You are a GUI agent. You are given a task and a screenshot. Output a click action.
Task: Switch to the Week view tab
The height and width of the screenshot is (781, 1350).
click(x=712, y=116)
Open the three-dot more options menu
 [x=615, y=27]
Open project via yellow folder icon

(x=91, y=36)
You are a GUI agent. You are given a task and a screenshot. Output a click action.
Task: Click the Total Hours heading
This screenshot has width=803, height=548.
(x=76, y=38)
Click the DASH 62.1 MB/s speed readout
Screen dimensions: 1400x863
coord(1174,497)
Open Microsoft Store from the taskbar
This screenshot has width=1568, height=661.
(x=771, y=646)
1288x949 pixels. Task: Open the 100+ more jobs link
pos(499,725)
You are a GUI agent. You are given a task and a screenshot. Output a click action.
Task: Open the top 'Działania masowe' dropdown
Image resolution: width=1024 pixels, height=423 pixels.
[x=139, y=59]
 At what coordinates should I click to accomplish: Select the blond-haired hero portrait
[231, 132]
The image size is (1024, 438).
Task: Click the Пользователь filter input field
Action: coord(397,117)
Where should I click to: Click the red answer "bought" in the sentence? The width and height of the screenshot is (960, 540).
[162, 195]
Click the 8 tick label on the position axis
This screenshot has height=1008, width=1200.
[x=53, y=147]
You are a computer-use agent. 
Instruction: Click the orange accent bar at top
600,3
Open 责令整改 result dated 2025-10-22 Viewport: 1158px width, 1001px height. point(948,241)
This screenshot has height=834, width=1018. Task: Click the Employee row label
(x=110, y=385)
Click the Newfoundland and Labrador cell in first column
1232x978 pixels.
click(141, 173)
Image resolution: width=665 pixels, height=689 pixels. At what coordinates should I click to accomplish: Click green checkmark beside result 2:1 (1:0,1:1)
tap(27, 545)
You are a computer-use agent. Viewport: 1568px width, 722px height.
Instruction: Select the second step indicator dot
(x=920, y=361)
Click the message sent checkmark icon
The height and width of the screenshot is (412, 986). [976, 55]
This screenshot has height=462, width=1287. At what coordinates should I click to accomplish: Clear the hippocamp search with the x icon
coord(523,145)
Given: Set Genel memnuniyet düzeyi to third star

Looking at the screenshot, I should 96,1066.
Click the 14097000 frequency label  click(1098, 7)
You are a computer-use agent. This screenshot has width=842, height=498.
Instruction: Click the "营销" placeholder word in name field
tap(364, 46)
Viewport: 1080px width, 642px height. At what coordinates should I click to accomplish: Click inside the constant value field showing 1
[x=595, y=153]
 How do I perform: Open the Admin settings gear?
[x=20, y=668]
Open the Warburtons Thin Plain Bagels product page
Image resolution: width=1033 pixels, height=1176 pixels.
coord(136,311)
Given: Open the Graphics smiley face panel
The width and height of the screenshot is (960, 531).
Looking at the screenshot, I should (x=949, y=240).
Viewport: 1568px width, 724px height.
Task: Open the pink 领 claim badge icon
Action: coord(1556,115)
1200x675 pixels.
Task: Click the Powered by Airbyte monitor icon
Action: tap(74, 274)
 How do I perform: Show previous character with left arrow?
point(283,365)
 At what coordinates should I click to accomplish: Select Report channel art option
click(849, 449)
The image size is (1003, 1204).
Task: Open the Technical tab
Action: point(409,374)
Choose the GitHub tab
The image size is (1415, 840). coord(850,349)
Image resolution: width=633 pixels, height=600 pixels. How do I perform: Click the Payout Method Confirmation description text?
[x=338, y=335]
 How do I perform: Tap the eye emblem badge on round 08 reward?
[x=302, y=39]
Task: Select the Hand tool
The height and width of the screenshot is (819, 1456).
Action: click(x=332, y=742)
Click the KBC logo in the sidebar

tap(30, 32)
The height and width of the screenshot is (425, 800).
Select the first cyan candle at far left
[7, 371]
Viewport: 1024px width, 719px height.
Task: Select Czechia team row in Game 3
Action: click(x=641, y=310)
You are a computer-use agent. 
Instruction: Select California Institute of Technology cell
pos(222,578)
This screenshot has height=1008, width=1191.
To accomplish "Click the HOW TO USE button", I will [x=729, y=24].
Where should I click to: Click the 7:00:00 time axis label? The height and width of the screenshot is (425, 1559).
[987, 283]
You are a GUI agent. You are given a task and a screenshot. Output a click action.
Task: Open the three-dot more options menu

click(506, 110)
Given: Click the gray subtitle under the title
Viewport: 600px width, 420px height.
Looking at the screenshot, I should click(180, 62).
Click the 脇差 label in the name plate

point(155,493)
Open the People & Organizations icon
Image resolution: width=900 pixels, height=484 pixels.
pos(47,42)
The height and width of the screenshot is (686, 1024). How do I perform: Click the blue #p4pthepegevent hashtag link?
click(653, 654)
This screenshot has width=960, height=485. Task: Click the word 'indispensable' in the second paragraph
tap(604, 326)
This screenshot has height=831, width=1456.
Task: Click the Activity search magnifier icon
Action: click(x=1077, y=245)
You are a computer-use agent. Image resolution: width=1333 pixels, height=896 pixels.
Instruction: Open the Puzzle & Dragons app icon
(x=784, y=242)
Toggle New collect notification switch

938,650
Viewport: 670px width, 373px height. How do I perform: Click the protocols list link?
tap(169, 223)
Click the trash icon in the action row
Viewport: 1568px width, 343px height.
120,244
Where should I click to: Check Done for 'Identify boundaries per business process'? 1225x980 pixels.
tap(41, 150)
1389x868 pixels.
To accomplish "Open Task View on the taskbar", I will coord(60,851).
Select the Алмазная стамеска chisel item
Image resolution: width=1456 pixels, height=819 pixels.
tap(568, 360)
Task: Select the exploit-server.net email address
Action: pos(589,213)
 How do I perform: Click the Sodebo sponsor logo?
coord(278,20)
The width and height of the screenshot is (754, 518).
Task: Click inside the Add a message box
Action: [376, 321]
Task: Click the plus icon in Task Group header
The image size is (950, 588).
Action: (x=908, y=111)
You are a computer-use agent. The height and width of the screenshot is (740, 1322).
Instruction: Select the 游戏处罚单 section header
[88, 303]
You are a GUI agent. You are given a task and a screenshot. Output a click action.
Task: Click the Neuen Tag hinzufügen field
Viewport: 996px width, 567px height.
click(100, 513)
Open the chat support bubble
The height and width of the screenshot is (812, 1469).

══════════

▶ [Что требуется]:
Обновите все пункты выше, заменив «GUI agent» на «computer-use agent» и оставив всё остальное без изменений.

▶ [Готовое решение]:
You are a computer-use agent. You are given a task and a screenshot. Output a click action.
Task: Switch to the Week view tab
The height and width of the screenshot is (781, 1350).
click(x=712, y=116)
Open the three-dot more options menu
 [x=615, y=27]
Open project via yellow folder icon

(x=91, y=36)
You are a computer-use agent. You are given a task and a screenshot. Output a click action.
Task: Click the Total Hours heading
This screenshot has width=803, height=548.
(x=76, y=38)
Click the DASH 62.1 MB/s speed readout
Screen dimensions: 1400x863
coord(1174,497)
Open Microsoft Store from the taskbar
This screenshot has width=1568, height=661.
(x=771, y=646)
1288x949 pixels. Task: Open the 100+ more jobs link
pos(499,725)
You are a computer-use agent. You are given a task and a screenshot. Output a click action.
Task: Open the top 'Działania masowe' dropdown
Image resolution: width=1024 pixels, height=423 pixels.
[x=139, y=59]
 At what coordinates should I click to accomplish: Select the blond-haired hero portrait
[231, 132]
The image size is (1024, 438).
Task: Click the Пользователь filter input field
Action: coord(397,117)
Where should I click to: Click the red answer "bought" in the sentence? The width and height of the screenshot is (960, 540).
[162, 195]
Click the 8 tick label on the position axis
This screenshot has height=1008, width=1200.
[x=53, y=147]
You are a computer-use agent. 
Instruction: Click the orange accent bar at top
600,3
Open 责令整改 result dated 2025-10-22 Viewport: 1158px width, 1001px height. point(948,241)
This screenshot has height=834, width=1018. Task: Click the Employee row label
(x=110, y=385)
Click the Newfoundland and Labrador cell in first column
1232x978 pixels.
click(141, 173)
Image resolution: width=665 pixels, height=689 pixels. At what coordinates should I click to accomplish: Click green checkmark beside result 2:1 (1:0,1:1)
tap(27, 545)
You are a computer-use agent. Viewport: 1568px width, 722px height.
Instruction: Select the second step indicator dot
(x=920, y=361)
Click the message sent checkmark icon
The height and width of the screenshot is (412, 986). [976, 55]
This screenshot has height=462, width=1287. At what coordinates should I click to accomplish: Clear the hippocamp search with the x icon
coord(523,145)
Given: Set Genel memnuniyet düzeyi to third star

Looking at the screenshot, I should 96,1066.
Click the 14097000 frequency label  click(1098, 7)
You are a computer-use agent. This screenshot has width=842, height=498.
Instruction: Click the "营销" placeholder word in name field
tap(364, 46)
Viewport: 1080px width, 642px height. At what coordinates should I click to accomplish: Click inside the constant value field showing 1
[x=595, y=153]
 How do I perform: Open the Admin settings gear?
[x=20, y=668]
Open the Warburtons Thin Plain Bagels product page
Image resolution: width=1033 pixels, height=1176 pixels.
coord(136,311)
Given: Open the Graphics smiley face panel
The width and height of the screenshot is (960, 531).
Looking at the screenshot, I should (x=949, y=240).
Viewport: 1568px width, 724px height.
Task: Open the pink 领 claim badge icon
Action: coord(1556,115)
1200x675 pixels.
Task: Click the Powered by Airbyte monitor icon
Action: tap(74, 274)
 How do I perform: Show previous character with left arrow?
point(283,365)
 At what coordinates should I click to accomplish: Select Report channel art option
click(849, 449)
The image size is (1003, 1204).
Task: Open the Technical tab
Action: point(409,374)
Choose the GitHub tab
The image size is (1415, 840). coord(850,349)
Image resolution: width=633 pixels, height=600 pixels. How do I perform: Click the Payout Method Confirmation description text?
[x=338, y=335]
 How do I perform: Tap the eye emblem badge on round 08 reward?
[x=302, y=39]
Task: Select the Hand tool
The height and width of the screenshot is (819, 1456).
Action: click(x=332, y=742)
Click the KBC logo in the sidebar

tap(30, 32)
The height and width of the screenshot is (425, 800).
Select the first cyan candle at far left
[7, 371]
Viewport: 1024px width, 719px height.
Task: Select Czechia team row in Game 3
Action: click(x=641, y=310)
You are a computer-use agent. 
Instruction: Select California Institute of Technology cell
pos(222,578)
This screenshot has height=1008, width=1191.
To accomplish "Click the HOW TO USE button", I will [x=729, y=24].
Where should I click to: Click the 7:00:00 time axis label? The height and width of the screenshot is (425, 1559).
[987, 283]
You are a computer-use agent. You are given a task and a screenshot. Output a click action.
Task: Open the three-dot more options menu

click(506, 110)
Given: Click the gray subtitle under the title
Viewport: 600px width, 420px height.
Looking at the screenshot, I should click(180, 62).
Click the 脇差 label in the name plate

point(155,493)
Open the People & Organizations icon
Image resolution: width=900 pixels, height=484 pixels.
pos(47,42)
The height and width of the screenshot is (686, 1024). How do I perform: Click the blue #p4pthepegevent hashtag link?
click(653, 654)
This screenshot has width=960, height=485. Task: Click the word 'indispensable' in the second paragraph
tap(604, 326)
This screenshot has height=831, width=1456.
Task: Click the Activity search magnifier icon
Action: click(x=1077, y=245)
You are a computer-use agent. Image resolution: width=1333 pixels, height=896 pixels.
Instruction: Open the Puzzle & Dragons app icon
(x=784, y=242)
Toggle New collect notification switch

938,650
Viewport: 670px width, 373px height. How do I perform: Click the protocols list link?
tap(169, 223)
Click the trash icon in the action row
Viewport: 1568px width, 343px height.
120,244
Where should I click to: Check Done for 'Identify boundaries per business process'? 1225x980 pixels.
tap(41, 150)
1389x868 pixels.
To accomplish "Open Task View on the taskbar", I will coord(60,851).
Select the Алмазная стамеска chisel item
Image resolution: width=1456 pixels, height=819 pixels.
tap(568, 360)
Task: Select the exploit-server.net email address
Action: pos(589,213)
 How do I perform: Click the Sodebo sponsor logo?
coord(278,20)
The width and height of the screenshot is (754, 518).
Task: Click inside the Add a message box
Action: [376, 321]
Task: Click the plus icon in Task Group header
The image size is (950, 588).
Action: (x=908, y=111)
You are a computer-use agent. The height and width of the screenshot is (740, 1322).
Instruction: Select the 游戏处罚单 section header
[88, 303]
You are a computer-use agent. You are given a task and a screenshot. Output a click action.
Task: Click the Neuen Tag hinzufügen field
Viewport: 996px width, 567px height.
click(100, 513)
Open the chat support bubble
The height and width of the screenshot is (812, 1469).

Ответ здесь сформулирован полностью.